Give back each line of the listing below that contains the string "agent".

[EXTRACTED INFORMATION — start]

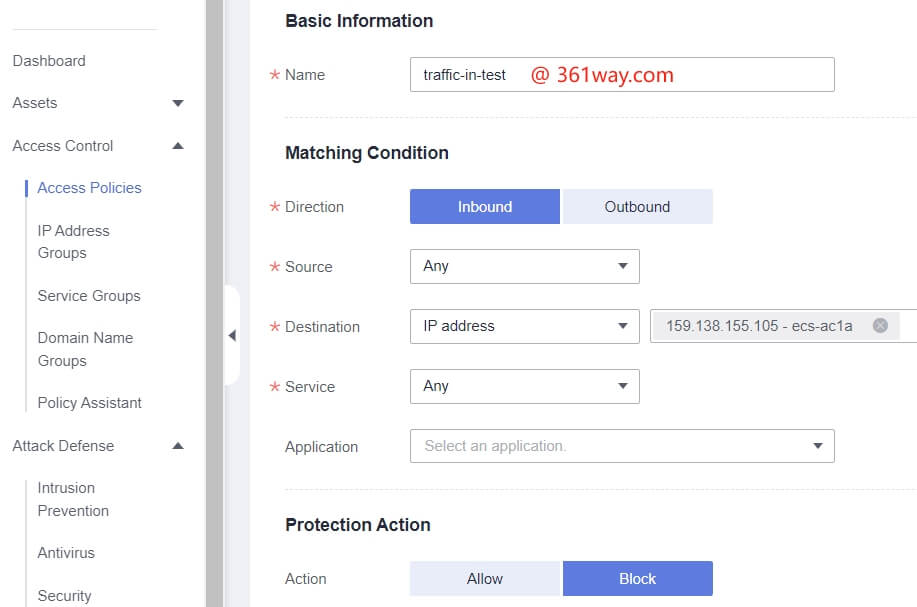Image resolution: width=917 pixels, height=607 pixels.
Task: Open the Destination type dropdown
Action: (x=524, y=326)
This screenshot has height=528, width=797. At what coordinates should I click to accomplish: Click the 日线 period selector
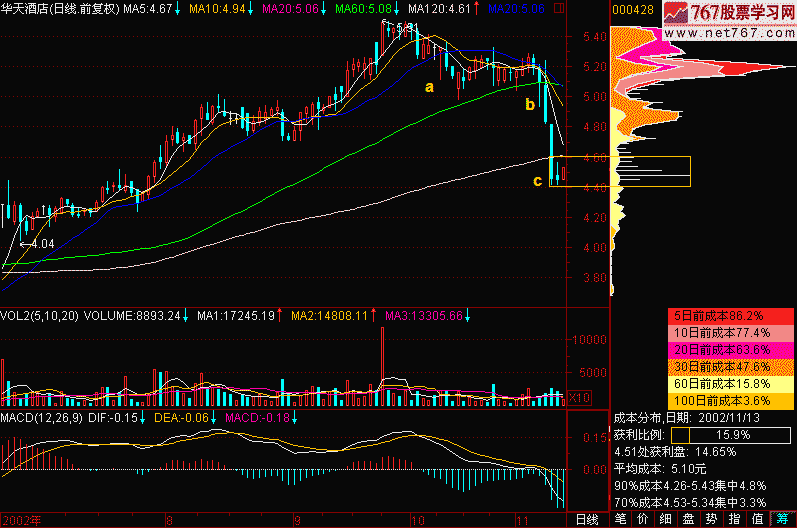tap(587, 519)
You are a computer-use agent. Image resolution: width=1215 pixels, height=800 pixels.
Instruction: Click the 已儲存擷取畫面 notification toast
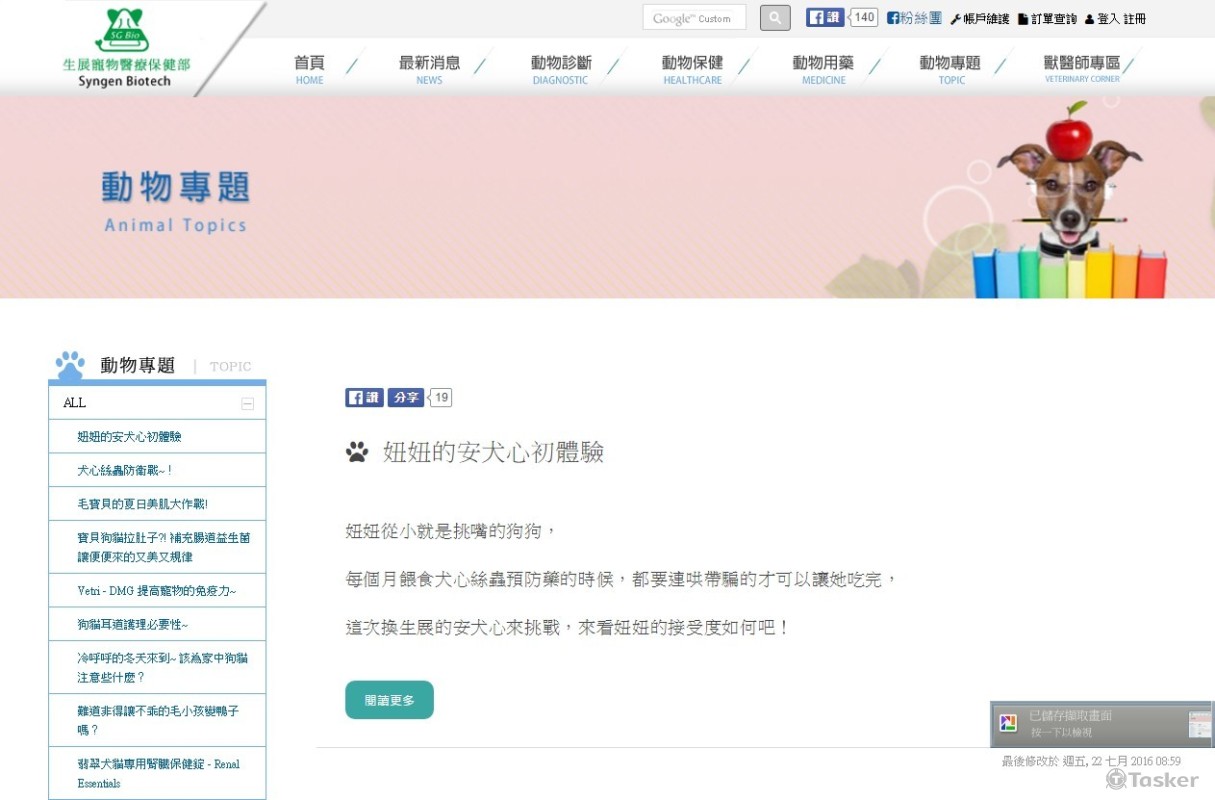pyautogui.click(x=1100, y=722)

[EXTRACTED INFORMATION — finish]
[EXTRACTED INFORMATION — start]

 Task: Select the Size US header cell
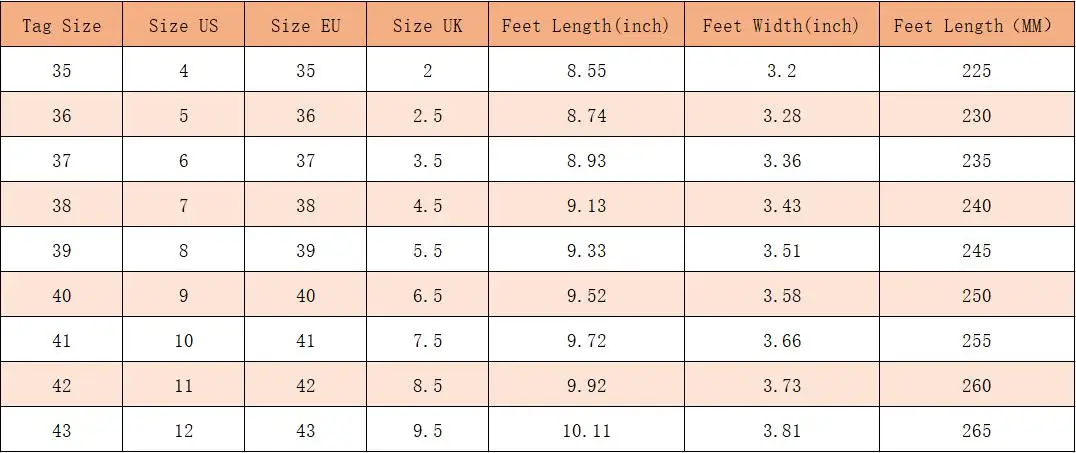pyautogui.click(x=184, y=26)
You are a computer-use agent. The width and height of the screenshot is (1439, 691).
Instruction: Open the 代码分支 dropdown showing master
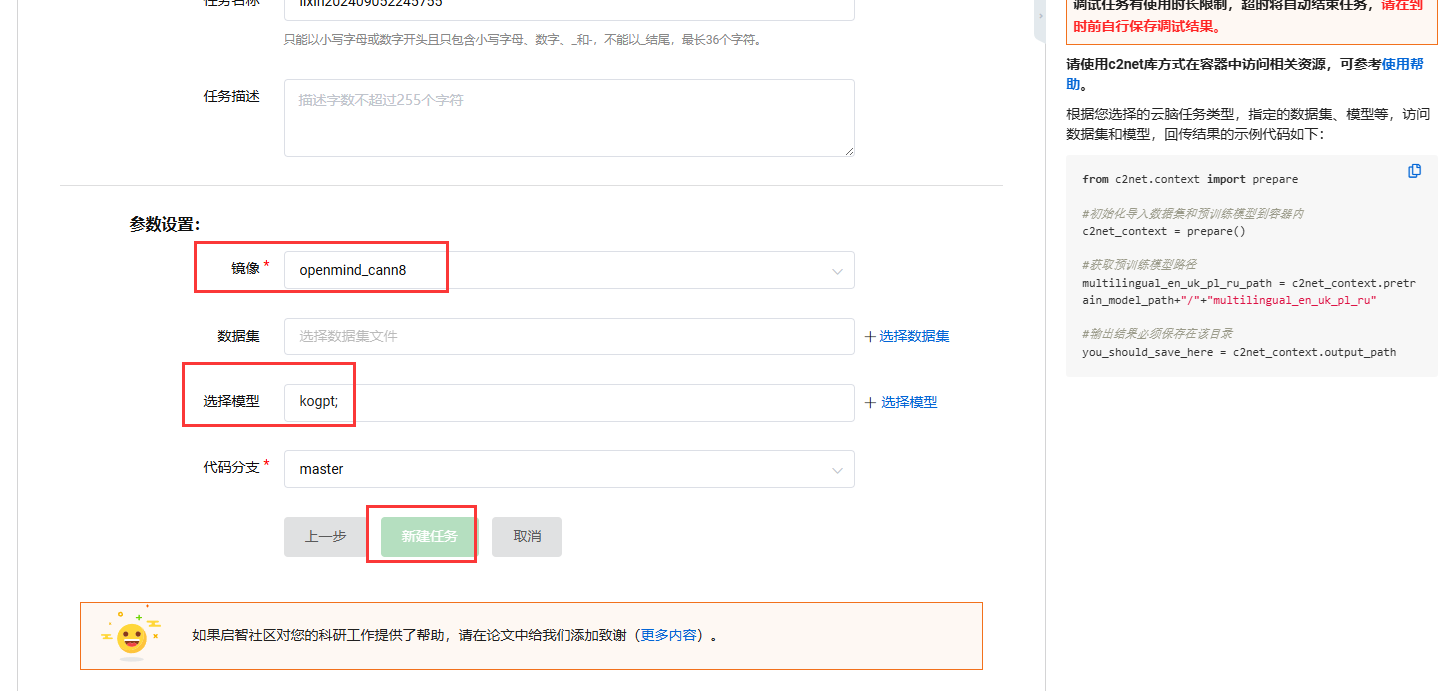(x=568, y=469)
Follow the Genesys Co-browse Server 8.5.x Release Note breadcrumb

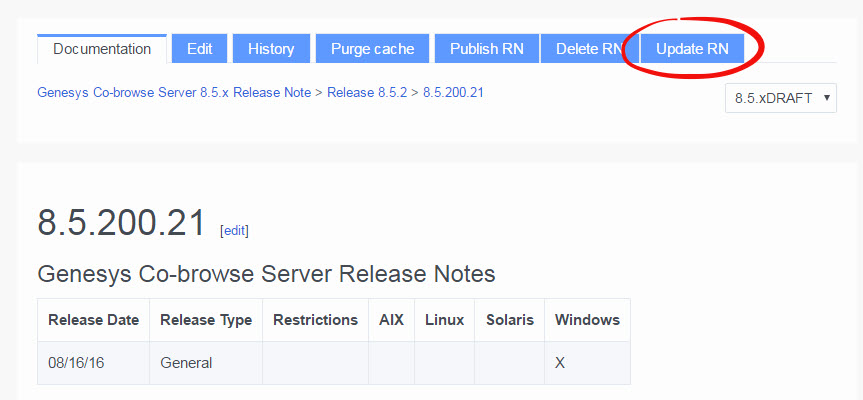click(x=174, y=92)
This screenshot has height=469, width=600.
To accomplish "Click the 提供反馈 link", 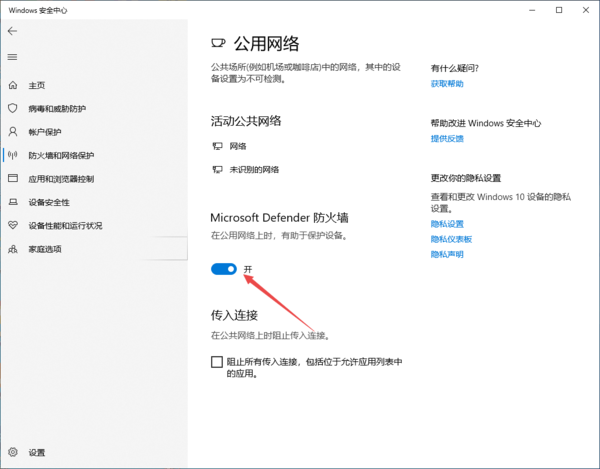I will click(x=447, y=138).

[EXTRACTED INFORMATION — finish]

RESULT OF THE TASK>
You are a computer-use agent. Image resolution: width=1215 pixels, height=800 pixels.
You are a computer-use agent. The width and height of the screenshot is (1439, 691).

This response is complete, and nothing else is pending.